Lines and Colors art blog

Eye Candy for Today: Blechen’s Forest Path

Forest Path near Spandau, Carl Blechen
Forest Path near Spandau, Carl Blechen

On Google Art Project. Hi-res downloadable version on Wikimedia Commons. Original is in the Alte Nationalgalerie, Staatliche Museen zu Berlin

Blechen gives his forest scene a wonderfully theatrical character of light, without losing the naturalistic feeling of a forest interior after a rain.


Comments

9 responses to “Eye Candy for Today: Blechen’s Forest Path”

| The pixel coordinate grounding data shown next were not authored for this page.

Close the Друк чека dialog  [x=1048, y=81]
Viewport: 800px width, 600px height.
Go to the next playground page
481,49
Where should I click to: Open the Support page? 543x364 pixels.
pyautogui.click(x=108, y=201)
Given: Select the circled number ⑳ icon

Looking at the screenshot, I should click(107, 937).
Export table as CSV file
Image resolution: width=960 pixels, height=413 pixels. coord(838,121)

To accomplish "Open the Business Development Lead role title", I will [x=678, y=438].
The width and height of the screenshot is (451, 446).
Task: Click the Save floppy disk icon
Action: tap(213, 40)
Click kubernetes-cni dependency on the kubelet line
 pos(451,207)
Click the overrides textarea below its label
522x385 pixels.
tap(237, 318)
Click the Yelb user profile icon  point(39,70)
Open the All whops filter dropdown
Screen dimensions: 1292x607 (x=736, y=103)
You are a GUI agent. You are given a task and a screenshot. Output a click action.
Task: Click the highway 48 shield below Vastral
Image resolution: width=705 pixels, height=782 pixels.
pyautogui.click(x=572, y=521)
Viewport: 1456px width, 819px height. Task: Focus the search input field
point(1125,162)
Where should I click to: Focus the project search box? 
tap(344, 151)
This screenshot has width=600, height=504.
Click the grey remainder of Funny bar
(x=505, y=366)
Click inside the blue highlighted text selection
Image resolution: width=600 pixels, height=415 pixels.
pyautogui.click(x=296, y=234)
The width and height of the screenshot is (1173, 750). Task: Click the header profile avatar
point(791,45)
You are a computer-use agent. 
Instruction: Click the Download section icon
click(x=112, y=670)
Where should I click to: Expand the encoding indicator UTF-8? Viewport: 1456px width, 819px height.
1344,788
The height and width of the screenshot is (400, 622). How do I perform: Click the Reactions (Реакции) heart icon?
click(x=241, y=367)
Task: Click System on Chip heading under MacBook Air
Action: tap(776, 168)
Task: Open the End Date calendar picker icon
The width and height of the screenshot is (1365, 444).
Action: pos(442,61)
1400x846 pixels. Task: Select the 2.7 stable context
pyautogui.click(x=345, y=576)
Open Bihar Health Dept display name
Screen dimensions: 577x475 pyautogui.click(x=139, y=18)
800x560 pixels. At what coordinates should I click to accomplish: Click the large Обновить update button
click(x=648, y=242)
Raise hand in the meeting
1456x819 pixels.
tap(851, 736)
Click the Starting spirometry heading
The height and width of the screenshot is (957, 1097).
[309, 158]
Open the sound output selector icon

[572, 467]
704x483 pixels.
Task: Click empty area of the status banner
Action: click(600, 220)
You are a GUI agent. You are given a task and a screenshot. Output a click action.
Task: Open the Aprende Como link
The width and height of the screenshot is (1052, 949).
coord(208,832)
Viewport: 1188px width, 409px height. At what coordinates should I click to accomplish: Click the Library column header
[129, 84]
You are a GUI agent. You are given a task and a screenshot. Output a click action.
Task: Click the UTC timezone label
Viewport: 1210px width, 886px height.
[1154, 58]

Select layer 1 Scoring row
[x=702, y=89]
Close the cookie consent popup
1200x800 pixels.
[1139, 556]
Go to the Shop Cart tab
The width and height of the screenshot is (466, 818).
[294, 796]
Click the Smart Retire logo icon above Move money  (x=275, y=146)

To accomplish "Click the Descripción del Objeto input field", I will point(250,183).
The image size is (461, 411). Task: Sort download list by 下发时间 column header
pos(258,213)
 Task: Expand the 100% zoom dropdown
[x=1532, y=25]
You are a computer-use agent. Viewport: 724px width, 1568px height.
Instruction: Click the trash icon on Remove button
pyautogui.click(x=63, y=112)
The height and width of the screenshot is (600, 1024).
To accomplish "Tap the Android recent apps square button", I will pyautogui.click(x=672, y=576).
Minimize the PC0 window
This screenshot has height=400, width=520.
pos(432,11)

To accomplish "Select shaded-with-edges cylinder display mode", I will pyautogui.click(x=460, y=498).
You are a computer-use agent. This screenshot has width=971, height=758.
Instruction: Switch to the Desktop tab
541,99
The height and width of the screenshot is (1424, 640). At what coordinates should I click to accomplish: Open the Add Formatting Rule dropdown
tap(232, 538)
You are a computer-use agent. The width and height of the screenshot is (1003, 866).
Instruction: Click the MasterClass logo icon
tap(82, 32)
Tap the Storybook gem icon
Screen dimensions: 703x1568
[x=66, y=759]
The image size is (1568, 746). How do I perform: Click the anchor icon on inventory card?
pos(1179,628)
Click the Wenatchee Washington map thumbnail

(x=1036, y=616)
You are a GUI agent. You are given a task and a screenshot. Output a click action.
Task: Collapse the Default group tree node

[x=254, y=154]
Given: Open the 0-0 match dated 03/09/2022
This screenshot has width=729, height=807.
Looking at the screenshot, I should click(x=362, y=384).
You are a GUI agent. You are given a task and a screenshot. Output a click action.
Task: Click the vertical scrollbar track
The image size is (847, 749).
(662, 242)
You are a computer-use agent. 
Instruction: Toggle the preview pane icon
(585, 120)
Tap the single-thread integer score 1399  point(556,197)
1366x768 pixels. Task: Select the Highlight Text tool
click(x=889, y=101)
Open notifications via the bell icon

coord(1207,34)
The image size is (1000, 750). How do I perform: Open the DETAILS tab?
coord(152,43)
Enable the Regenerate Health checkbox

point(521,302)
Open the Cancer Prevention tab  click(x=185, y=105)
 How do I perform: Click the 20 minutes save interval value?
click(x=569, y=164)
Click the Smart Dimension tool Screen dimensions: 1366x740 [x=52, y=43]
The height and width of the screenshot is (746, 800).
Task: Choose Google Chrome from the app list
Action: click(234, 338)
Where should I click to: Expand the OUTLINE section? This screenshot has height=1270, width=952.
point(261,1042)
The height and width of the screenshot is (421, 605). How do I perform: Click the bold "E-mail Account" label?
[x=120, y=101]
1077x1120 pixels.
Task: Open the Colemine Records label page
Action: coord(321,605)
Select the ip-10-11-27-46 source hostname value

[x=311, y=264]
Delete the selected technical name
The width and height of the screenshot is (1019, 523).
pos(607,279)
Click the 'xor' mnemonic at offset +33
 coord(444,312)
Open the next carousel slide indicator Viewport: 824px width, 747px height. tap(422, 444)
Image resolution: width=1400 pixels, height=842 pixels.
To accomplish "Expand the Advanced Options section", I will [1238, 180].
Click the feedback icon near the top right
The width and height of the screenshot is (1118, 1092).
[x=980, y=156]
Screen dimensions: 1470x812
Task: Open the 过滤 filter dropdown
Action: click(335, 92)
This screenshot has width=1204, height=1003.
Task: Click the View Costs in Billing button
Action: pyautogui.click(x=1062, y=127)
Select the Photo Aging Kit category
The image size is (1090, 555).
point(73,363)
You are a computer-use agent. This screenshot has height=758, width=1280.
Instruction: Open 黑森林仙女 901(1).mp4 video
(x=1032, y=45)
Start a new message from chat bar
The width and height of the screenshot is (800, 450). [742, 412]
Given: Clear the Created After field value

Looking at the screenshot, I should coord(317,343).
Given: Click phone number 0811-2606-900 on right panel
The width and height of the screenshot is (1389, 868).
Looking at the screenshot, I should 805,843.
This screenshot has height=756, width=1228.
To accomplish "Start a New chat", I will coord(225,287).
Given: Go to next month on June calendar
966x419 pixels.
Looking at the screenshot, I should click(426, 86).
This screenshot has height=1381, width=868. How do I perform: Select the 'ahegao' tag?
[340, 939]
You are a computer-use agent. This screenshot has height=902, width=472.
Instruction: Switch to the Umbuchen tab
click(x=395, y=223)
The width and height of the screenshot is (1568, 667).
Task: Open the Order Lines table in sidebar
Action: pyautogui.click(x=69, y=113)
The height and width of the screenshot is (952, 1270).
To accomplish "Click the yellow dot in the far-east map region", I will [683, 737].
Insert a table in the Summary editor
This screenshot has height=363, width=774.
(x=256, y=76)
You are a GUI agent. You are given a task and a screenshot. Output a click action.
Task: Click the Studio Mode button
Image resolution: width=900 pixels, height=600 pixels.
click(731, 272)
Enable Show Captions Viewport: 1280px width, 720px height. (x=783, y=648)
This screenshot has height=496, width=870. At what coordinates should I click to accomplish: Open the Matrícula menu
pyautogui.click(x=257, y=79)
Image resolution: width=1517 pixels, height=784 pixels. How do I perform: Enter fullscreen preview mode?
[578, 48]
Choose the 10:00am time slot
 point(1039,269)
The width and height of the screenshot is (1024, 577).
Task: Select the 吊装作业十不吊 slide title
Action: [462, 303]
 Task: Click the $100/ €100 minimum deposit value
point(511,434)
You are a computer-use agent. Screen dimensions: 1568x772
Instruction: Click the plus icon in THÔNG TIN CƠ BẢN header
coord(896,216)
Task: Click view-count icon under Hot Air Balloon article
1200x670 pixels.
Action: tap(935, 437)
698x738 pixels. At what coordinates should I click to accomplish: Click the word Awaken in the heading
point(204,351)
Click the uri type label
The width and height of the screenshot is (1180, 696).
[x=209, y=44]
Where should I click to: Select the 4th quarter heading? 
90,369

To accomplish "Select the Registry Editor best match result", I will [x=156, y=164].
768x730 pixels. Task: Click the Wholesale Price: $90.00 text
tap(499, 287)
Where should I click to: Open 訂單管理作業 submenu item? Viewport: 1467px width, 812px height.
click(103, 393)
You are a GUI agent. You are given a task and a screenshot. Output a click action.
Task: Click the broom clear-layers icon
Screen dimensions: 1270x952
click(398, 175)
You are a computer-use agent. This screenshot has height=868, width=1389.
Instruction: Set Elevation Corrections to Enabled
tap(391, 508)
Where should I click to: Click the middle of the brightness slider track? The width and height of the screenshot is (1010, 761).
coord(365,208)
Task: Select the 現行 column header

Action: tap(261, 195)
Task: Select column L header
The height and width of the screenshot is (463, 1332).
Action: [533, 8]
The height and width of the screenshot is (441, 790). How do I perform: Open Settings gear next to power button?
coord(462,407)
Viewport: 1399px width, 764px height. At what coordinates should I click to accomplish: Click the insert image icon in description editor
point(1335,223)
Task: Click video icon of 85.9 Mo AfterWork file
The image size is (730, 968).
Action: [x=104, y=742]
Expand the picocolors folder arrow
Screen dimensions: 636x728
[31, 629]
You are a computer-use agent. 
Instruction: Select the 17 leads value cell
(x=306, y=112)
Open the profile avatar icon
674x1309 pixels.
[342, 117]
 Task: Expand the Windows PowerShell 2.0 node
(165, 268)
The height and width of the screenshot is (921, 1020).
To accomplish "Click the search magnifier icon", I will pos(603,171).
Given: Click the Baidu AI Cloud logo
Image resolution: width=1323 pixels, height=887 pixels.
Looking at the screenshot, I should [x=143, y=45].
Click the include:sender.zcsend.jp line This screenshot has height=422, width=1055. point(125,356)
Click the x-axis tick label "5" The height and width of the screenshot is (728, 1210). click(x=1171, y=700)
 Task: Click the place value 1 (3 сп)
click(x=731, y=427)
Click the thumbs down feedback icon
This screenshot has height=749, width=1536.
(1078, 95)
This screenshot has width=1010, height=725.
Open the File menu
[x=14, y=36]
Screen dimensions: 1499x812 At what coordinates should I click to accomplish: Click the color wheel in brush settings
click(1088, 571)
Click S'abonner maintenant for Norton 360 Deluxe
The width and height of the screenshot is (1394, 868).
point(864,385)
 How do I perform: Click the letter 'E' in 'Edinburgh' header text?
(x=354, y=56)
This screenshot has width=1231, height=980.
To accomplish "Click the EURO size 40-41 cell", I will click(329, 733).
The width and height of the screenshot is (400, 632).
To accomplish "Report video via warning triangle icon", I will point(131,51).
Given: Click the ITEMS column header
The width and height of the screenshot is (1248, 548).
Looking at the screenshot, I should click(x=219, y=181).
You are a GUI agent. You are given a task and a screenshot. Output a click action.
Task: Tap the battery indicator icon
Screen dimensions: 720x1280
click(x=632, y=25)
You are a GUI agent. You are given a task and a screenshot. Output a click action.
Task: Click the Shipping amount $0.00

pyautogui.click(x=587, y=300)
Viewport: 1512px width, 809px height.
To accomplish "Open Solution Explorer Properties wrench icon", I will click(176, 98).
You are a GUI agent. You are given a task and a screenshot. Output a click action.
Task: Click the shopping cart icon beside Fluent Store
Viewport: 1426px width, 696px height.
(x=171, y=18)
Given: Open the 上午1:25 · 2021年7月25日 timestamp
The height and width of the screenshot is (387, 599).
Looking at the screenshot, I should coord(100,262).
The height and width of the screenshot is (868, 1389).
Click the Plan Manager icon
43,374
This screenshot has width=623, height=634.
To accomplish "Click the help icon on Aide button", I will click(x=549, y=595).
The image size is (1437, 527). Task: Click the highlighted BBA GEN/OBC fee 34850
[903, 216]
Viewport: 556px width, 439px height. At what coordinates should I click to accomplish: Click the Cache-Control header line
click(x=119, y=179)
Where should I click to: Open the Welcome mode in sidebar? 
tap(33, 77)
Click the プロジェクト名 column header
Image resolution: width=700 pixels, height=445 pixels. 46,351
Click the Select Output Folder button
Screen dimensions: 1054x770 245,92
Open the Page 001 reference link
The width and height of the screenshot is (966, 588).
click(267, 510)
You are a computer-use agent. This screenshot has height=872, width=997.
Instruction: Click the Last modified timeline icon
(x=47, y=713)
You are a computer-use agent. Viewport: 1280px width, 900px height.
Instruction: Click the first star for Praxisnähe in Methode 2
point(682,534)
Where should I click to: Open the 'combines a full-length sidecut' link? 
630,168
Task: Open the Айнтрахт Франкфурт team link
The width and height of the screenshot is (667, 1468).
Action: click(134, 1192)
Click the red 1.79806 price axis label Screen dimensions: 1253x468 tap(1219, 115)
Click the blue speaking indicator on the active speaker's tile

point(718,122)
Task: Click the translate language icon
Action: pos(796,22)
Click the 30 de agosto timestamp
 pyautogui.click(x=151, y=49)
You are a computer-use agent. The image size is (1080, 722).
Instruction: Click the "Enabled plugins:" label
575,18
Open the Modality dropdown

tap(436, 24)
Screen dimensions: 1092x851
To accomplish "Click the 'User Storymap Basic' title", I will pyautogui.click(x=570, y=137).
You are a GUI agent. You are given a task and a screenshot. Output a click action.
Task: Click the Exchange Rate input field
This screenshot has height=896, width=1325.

  1. Jay Looming, aka Silvae wrote in his blog about Carl Blechen. Google may help to translate. http://loomings-jay.blogspot.nl/2010/07/carl-blechen.html

  2. I love your site and am very grateful for it. Now I will complain. I don’t enjoy this new layout. For a site devoted to visual imagery why is so much real estate given to the side bar of categories taking up half a page? Why would I want that noise when trying to focus on the beautiful art. Please move the images back to front center and make them even larger if you can.

  3. More specifically. My suggestion would be to merge the two info columns on the right in to one. Have a short intro on top. Followed by the ads. All other info mush- search box, categories etc, beneath that. This frees up space to make the artwork two thirds of the space. Personally I would also put that long info column on the left similar to Gurney’s setup this way the eye travels across the page and ends in the art not info.

    1. Thanks, Joe. I appreciate the feedback.

      There are reasons for some of the layout choices that are not obvious from the outside.

      I considered making the images larger, but decided against it because of several factors. One is that many of the source images that I have access to for some artists are too small to show them larger. The size was chosen originally as a compromise between that and being “large enough”. I know other blogs and websites show images much larger, but they don’t exactly share my range of topics. Another factor is that I have a backlog of almost 3,000 past posts, the images for which would not fit a new column width without looking out of place. Given the number of images, and my current preference for showing multiple images per post, file size and page loading becomes a factor in image width as well.

      The images I post are meant more to be examples — an introduction to an artist’s work — than destination images in themselves. There are always links given in the posts, with the intention that readers will follow them to view more and larger images by a given artist. I often put as much work into gathering and arranging the links as I put into the post itself (sometimes more).

      Within the limitation of the image width I chose, I have room to create two supplementary columns, and use them to bring to the top of the page both the ads (that generate most of what little revenue I receive for the work I put in on Lines and Colors) and the introduction and navigation for new readers.

      As I work with the new design, which is still a work in progress, I may well take your initial suggestion to revert back to the article center format. The amount of space devoted to articles and side column material is the same as it was in the previous design, it just seems that grouping the supplementary columns makes it look like more space is being given to them.

      Another factor, though, is that the new design is also “responsive” and changes according to what hind of device is being used to access it. On an iPad, for example, the right hand columns stack under each other in much the manner you describe. (There are still display issues with images at handheld size, however — as I mentioned, it’s a work in progress.)

      Thanks for the thoughtful comments. I’m still working out these issues, and it’s helpful to me to know how the design is being received.

  4. See Muddy colors for the same concept of art at two thirds, to one third info column ratio.

  5. Wow, just a beautiful painting. I remember your previous post on Blechen who is new to me, but as sometimes, I don’t always have the time to follow every link in every post, though I wish I did.
    This time, especially with this painting I went to the links and more of his work. I am a fan of his now.
    Thanks Charley.

  6. Blechen died of a calenture (hitziges Fieber) when he was shy of his 42nd birthday on July 23, 1840. There was probably a heatwave in Berlin then.
    I have fond memories of Berlin when it was still divided and dangerous (@Checkpoint Charlie – http://en.wikipedia.org/wiki/Checkpoint_Charlie).

  7. catgirl Avatar

    Wow, that is gorgeous. While it’s of very far away, it reminds me of being on Jekyll or Cumberland, but deeper, and darker.

  8. Thanks for Blechen’s ‘Waldweg in Spandau’ – seldom shown with these details. And thanks for mentioning my blog SILVAE.